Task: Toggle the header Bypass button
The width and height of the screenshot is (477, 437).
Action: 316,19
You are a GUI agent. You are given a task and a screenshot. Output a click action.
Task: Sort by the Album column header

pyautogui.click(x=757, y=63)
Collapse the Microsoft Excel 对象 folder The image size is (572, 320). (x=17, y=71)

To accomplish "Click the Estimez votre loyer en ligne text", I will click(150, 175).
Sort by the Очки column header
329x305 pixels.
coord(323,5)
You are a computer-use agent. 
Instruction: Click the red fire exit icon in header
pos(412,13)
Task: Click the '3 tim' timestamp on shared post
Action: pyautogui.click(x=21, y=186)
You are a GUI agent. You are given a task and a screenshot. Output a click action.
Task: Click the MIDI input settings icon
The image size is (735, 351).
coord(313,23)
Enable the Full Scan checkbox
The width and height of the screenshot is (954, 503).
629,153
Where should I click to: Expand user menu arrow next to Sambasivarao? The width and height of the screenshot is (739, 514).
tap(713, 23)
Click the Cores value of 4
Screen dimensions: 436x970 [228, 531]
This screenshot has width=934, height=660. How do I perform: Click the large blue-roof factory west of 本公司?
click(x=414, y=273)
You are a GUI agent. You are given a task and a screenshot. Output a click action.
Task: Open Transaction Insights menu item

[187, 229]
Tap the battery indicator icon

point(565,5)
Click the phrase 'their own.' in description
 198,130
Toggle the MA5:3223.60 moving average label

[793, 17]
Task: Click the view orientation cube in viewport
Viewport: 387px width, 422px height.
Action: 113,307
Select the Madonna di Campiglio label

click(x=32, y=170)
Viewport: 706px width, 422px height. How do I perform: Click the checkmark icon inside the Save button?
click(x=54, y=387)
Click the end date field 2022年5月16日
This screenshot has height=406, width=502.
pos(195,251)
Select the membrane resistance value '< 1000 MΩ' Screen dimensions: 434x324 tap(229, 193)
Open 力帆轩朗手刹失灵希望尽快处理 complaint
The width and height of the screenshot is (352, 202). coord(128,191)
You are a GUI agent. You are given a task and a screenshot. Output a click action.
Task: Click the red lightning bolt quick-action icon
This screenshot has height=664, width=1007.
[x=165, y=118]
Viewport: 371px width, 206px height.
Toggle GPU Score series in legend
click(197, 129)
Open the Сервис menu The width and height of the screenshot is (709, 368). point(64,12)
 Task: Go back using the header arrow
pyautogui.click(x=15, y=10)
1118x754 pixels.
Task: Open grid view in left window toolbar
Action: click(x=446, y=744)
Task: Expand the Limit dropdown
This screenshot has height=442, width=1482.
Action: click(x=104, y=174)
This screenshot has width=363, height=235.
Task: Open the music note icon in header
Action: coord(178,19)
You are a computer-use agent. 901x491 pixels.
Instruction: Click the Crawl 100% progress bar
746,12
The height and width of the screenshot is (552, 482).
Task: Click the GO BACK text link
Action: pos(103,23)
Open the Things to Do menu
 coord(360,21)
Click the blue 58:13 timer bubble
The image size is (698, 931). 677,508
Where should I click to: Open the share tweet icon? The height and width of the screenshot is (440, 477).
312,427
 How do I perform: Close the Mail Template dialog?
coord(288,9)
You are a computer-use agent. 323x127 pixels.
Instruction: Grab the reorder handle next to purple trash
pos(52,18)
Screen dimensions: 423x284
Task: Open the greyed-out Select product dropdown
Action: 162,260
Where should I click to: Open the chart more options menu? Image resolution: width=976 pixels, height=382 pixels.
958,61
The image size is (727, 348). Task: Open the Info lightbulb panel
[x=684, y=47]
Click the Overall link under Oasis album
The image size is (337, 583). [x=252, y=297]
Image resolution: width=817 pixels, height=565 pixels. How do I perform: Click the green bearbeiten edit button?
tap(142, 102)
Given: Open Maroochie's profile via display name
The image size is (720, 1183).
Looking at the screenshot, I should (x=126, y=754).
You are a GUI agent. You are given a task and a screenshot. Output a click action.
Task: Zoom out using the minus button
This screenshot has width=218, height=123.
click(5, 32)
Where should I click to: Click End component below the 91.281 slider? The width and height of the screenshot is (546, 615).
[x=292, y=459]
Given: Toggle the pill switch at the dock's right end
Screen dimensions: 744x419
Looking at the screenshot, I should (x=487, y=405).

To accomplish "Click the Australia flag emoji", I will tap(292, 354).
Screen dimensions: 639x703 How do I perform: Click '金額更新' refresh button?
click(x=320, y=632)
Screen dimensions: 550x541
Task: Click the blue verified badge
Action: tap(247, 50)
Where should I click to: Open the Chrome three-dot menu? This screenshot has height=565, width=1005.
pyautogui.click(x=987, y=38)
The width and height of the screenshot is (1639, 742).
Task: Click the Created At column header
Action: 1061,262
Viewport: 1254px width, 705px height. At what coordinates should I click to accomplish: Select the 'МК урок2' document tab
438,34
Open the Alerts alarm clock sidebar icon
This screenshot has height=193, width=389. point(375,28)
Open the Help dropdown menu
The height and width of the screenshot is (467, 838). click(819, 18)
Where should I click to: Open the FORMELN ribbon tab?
-- -- --
What you will do:
Print the records above once again, exactly as written.

Result for this exercise:
Task: Toggle the header Bypass button
The width and height of the screenshot is (477, 437).
Action: 316,19
You are a GUI agent. You are given a task and a screenshot. Output a click action.
Task: Sort by the Album column header

pyautogui.click(x=757, y=63)
Collapse the Microsoft Excel 对象 folder The image size is (572, 320). (x=17, y=71)

To accomplish "Click the Estimez votre loyer en ligne text", I will click(150, 175).
Sort by the Очки column header
329x305 pixels.
coord(323,5)
You are a computer-use agent. 
Instruction: Click the red fire exit icon in header
pos(412,13)
Task: Click the '3 tim' timestamp on shared post
Action: pyautogui.click(x=21, y=186)
You are a GUI agent. You are given a task and a screenshot. Output a click action.
Task: Click the MIDI input settings icon
The image size is (735, 351).
coord(313,23)
Enable the Full Scan checkbox
The width and height of the screenshot is (954, 503).
629,153
Where should I click to: Expand user menu arrow next to Sambasivarao? The width and height of the screenshot is (739, 514).
tap(713, 23)
Click the Cores value of 4
Screen dimensions: 436x970 [228, 531]
This screenshot has width=934, height=660. How do I perform: Click the large blue-roof factory west of 本公司?
click(x=414, y=273)
You are a GUI agent. You are given a task and a screenshot. Output a click action.
Task: Open Transaction Insights menu item

[187, 229]
Tap the battery indicator icon

point(565,5)
Click the phrase 'their own.' in description
 198,130
Toggle the MA5:3223.60 moving average label

[793, 17]
Task: Click the view orientation cube in viewport
Viewport: 387px width, 422px height.
Action: 113,307
Select the Madonna di Campiglio label

click(x=32, y=170)
Viewport: 706px width, 422px height. How do I perform: Click the checkmark icon inside the Save button?
click(x=54, y=387)
Click the end date field 2022年5月16日
This screenshot has height=406, width=502.
pos(195,251)
Select the membrane resistance value '< 1000 MΩ' Screen dimensions: 434x324 tap(229, 193)
Open 力帆轩朗手刹失灵希望尽快处理 complaint
The width and height of the screenshot is (352, 202). coord(128,191)
You are a GUI agent. You are given a task and a screenshot. Output a click action.
Task: Click the red lightning bolt quick-action icon
This screenshot has height=664, width=1007.
[x=165, y=118]
Viewport: 371px width, 206px height.
Toggle GPU Score series in legend
click(197, 129)
Open the Сервис menu The width and height of the screenshot is (709, 368). point(64,12)
 Task: Go back using the header arrow
pyautogui.click(x=15, y=10)
1118x754 pixels.
Task: Open grid view in left window toolbar
Action: click(x=446, y=744)
Task: Expand the Limit dropdown
This screenshot has height=442, width=1482.
Action: click(x=104, y=174)
This screenshot has width=363, height=235.
Task: Open the music note icon in header
Action: coord(178,19)
You are a computer-use agent. 901x491 pixels.
Instruction: Click the Crawl 100% progress bar
746,12
The height and width of the screenshot is (552, 482).
Task: Click the GO BACK text link
Action: pos(103,23)
Open the Things to Do menu
 coord(360,21)
Click the blue 58:13 timer bubble
The image size is (698, 931). 677,508
Where should I click to: Open the share tweet icon? The height and width of the screenshot is (440, 477).
312,427
 How do I perform: Close the Mail Template dialog?
coord(288,9)
You are a computer-use agent. 323x127 pixels.
Instruction: Grab the reorder handle next to purple trash
pos(52,18)
Screen dimensions: 423x284
Task: Open the greyed-out Select product dropdown
Action: 162,260
Where should I click to: Open the chart more options menu? Image resolution: width=976 pixels, height=382 pixels.
958,61
The image size is (727, 348). Task: Open the Info lightbulb panel
[x=684, y=47]
Click the Overall link under Oasis album
The image size is (337, 583). [x=252, y=297]
Image resolution: width=817 pixels, height=565 pixels. How do I perform: Click the green bearbeiten edit button?
tap(142, 102)
Given: Open Maroochie's profile via display name
The image size is (720, 1183).
Looking at the screenshot, I should (x=126, y=754).
You are a GUI agent. You are given a task and a screenshot. Output a click action.
Task: Zoom out using the minus button
This screenshot has width=218, height=123.
click(5, 32)
Where should I click to: Click End component below the 91.281 slider? The width and height of the screenshot is (546, 615).
[x=292, y=459]
Given: Toggle the pill switch at the dock's right end
Screen dimensions: 744x419
Looking at the screenshot, I should (x=487, y=405).

To accomplish "Click the Australia flag emoji", I will tap(292, 354).
Screen dimensions: 639x703 How do I perform: Click '金額更新' refresh button?
click(x=320, y=632)
Screen dimensions: 550x541
Task: Click the blue verified badge
Action: tap(247, 50)
Where should I click to: Open the Chrome three-dot menu? This screenshot has height=565, width=1005.
pyautogui.click(x=987, y=38)
The width and height of the screenshot is (1639, 742).
Task: Click the Created At column header
Action: 1061,262
Viewport: 1254px width, 705px height. At what coordinates should I click to accomplish: Select the 'МК урок2' document tab
438,34
Open the Alerts alarm clock sidebar icon
This screenshot has height=193, width=389. point(375,28)
Open the Help dropdown menu
The height and width of the screenshot is (467, 838). click(819, 18)
Where should I click to: Open the FORMELN ribbon tab?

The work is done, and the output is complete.